- **TASK STATEMENT**
Retype exactly the lines from the one containing "The image size" through the last line of the records below, including both, and leave out any pictures.
Segment Start: DATA TO USE
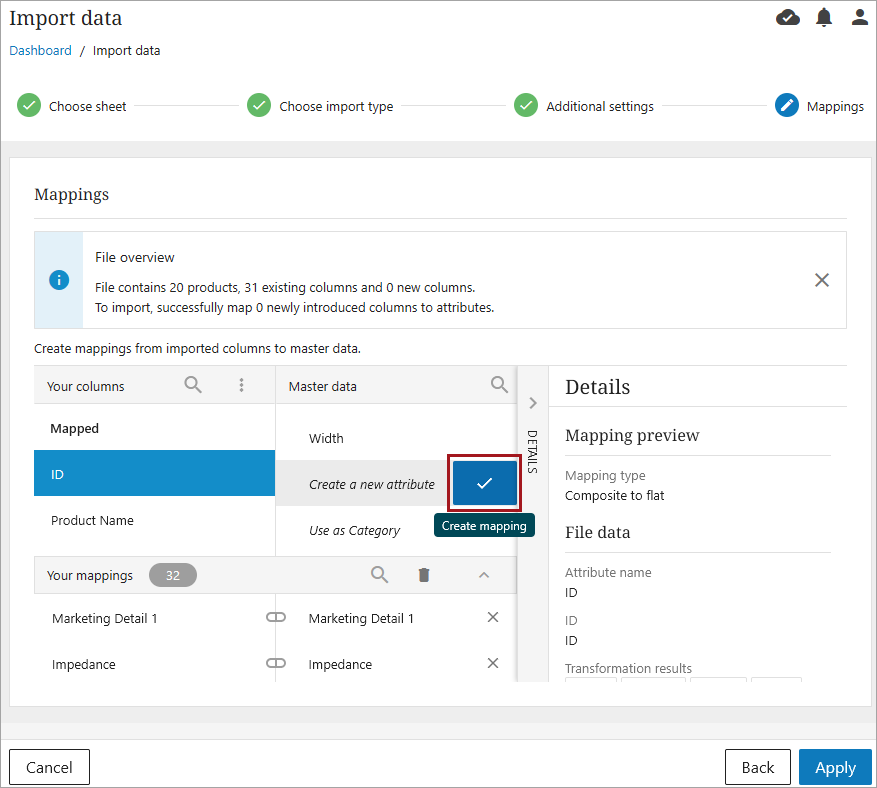Dismiss the File overview notice
Image resolution: width=877 pixels, height=788 pixels.
point(822,280)
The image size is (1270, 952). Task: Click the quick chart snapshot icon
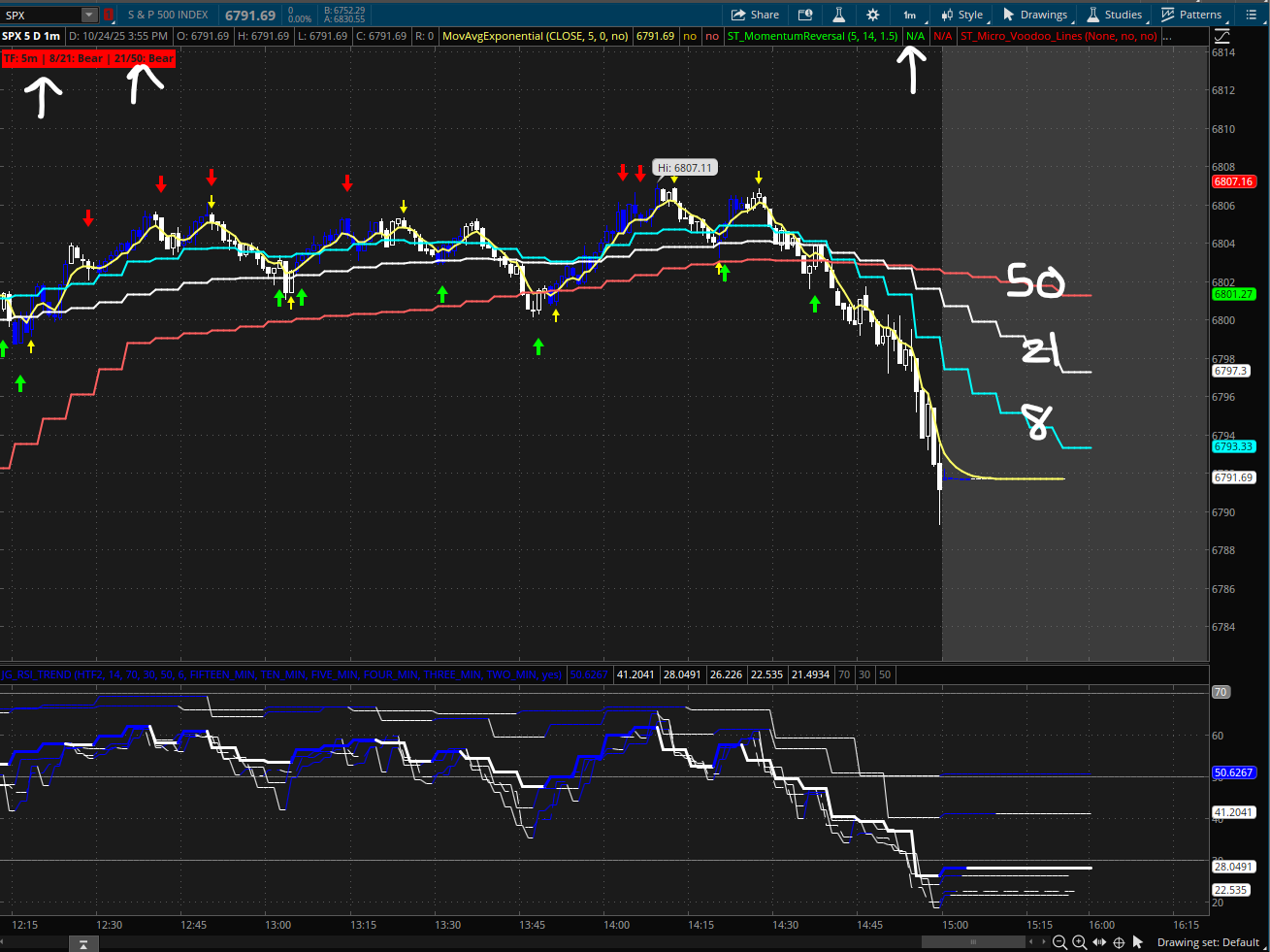[804, 15]
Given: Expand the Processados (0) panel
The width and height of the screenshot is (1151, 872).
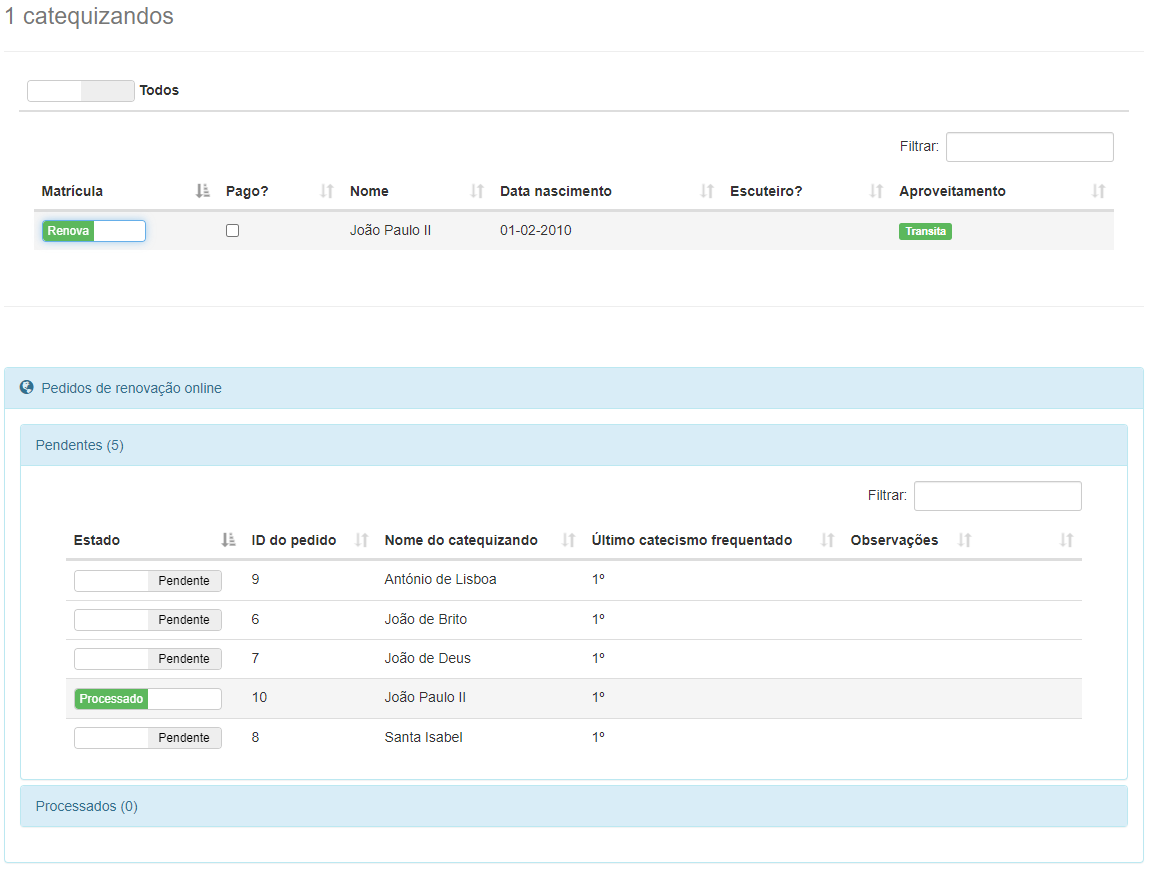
Segment End: DATA TO USE
- **RESPONSE TO THE TASK**
The image size is (1270, 952). Task: Click the quick chart snapshot icon
[804, 15]
Given: Expand the Processados (0) panel
The width and height of the screenshot is (1151, 872).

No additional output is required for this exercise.